Comparing enrolees with non-enrolees of cancer-patient navigation at end of life.

作者信息

Park G, Johnston G M, Urquhart R, Walsh G, McCallum M

机构信息

Faculty of Medicine and.

School of Health Administration, Dalhousie University; and.

出版信息

Curr Oncol. 2018 Jun;25(3):e184-e192. doi: 10.3747/co.25.3902. Epub 2018 Jun 28.

Abstract

BACKGROUND

Cancer-patient navigators who are oncology nurses support and connect patients to resources throughout the cancer care trajectory, including end of life. Although qualitative and cohort studies of navigated patients have been reported, no population-based studies were found. The present population-based study compared demographic, disease, and outcome characteristics for decedents who had been diagnosed with cancer by whether they did or did not see a navigator.

METHODS

This retrospective study used patient-based administrative data in Nova Scotia (cancer registry, death certificates, navigation visits) to generate descriptive statistics. The study population included all adults diagnosed with cancer who died during 2011-2014 of a cancer or non-cancer cause of death.

RESULTS

Of the 7694 study decedents, 74.9% had died of cancer.
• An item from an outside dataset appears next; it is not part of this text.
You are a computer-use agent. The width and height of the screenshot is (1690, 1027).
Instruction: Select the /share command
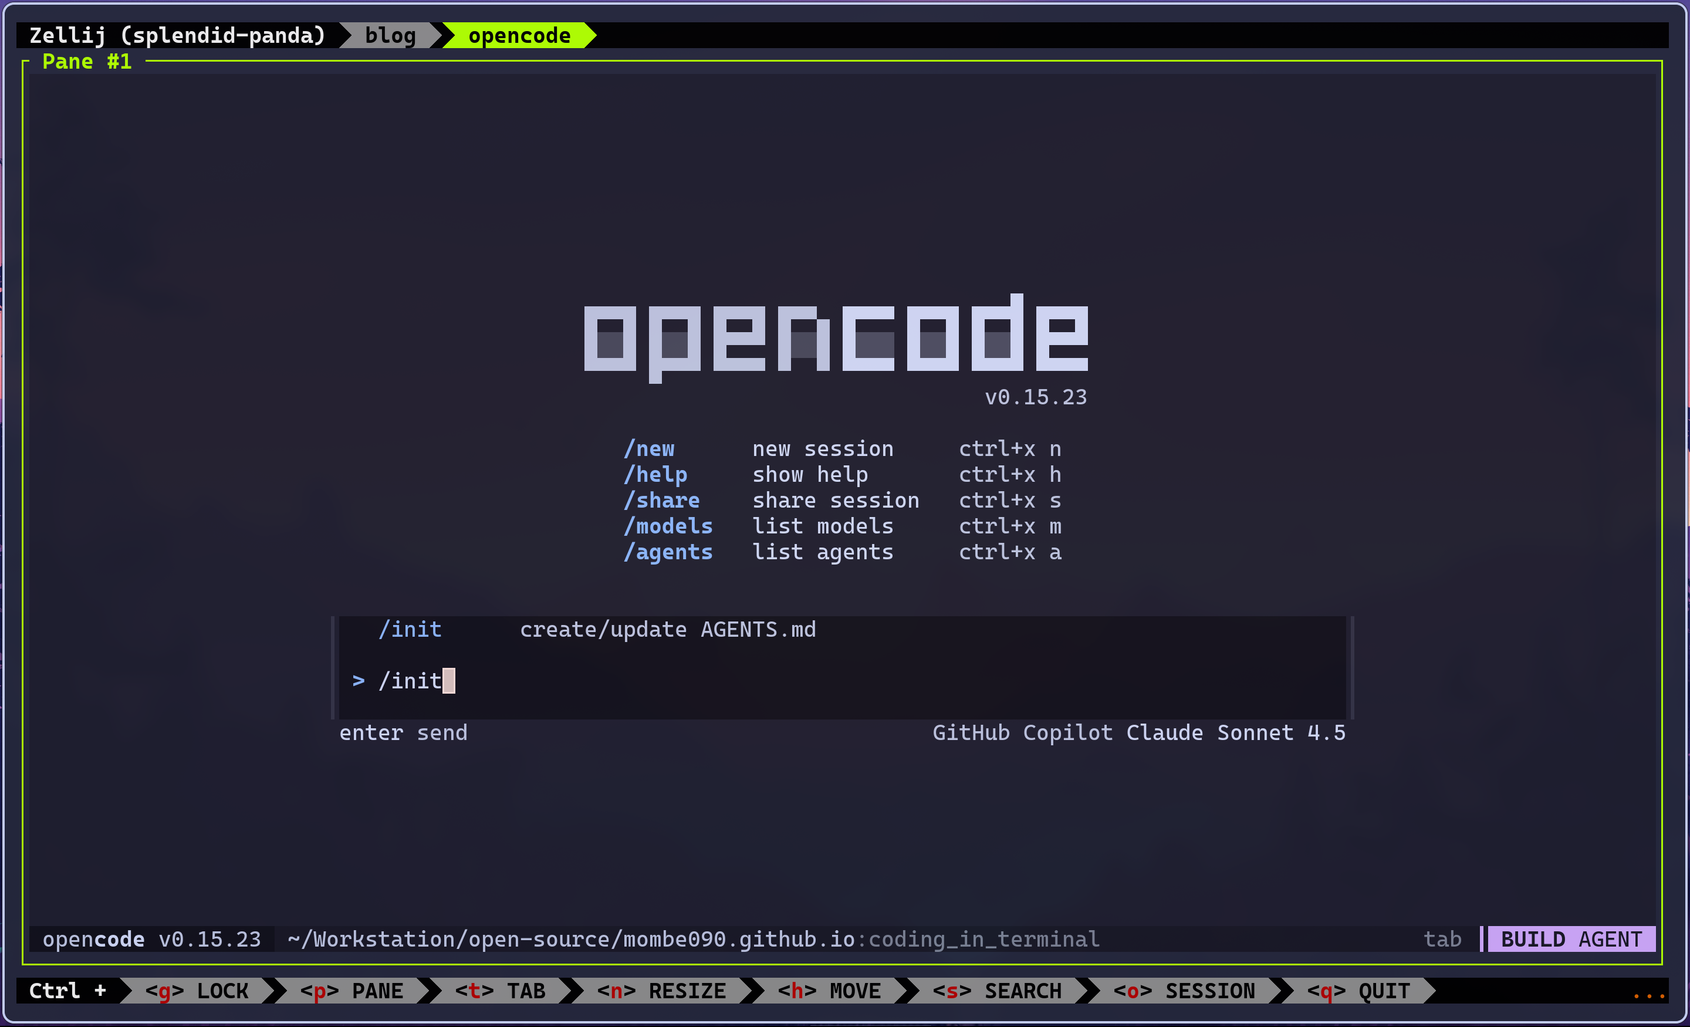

Of those individuals, 40% had seen a navigator at some point in their disease trajectory. The comparable percentage for those who did not die of cancer was 11.9%. Decedents at the oldest ages had the lowest navigation rates. Navigation rates, time from diagnosis to death, and time from last navigation visit to death varied by disease site.

CONCLUSIONS

This population-based study of cancer-patient navigation enrolees compared with non-enrolees is the first of its kind. Most findings were consistent with expectations. However, we do not know whether the rates of navigation are consistent with the navigation needs of the population diagnosed with cancer. Because more people are living longer with cancer and because the population is aging, ongoing surveillance of who requires and who is using navigation services is warranted.

摘要

背景

癌症患者导航员通常由肿瘤学护士担任,他们在整个癌症治疗过程中,包括生命末期,为患者提供支持并帮助他们获取资源。虽然已有关于接受导航服务患者的定性研究和队列研究报告,但尚未发现基于人群的研究。本基于人群的研究比较了被诊断患有癌症的死者的人口统计学、疾病和结局特征,根据他们是否接受了导航员服务进行分组。

方法

这项回顾性研究使用了新斯科舍省基于患者的行政数据(癌症登记、死亡证明、导航服务访问记录)来生成描述性统计数据。研究人群包括2011年至2014年期间因癌症或非癌症原因死亡的所有成年癌症患者。

结果

在7694名研究对象中,74.9%死于癌症。在这些人中,40%在疾病过程中的某个时间点接受了导航员服务。未死于癌症的患者这一比例为11.9%。年龄最大的死者接受导航服务的比例最低。导航服务比例、从诊断到死亡的时间以及从最后一次导航服务访问到死亡的时间因疾病部位而异。

结论

这项基于人群的癌症患者导航服务参与者与非参与者的比较研究尚属首次。大多数研究结果与预期一致。然而,我们不知道导航服务的比例是否与被诊断患有癌症人群的导航服务需求一致。由于越来越多的癌症患者存活时间延长,且人口老龄化,因此有必要持续监测哪些人需要并正在使用导航服务。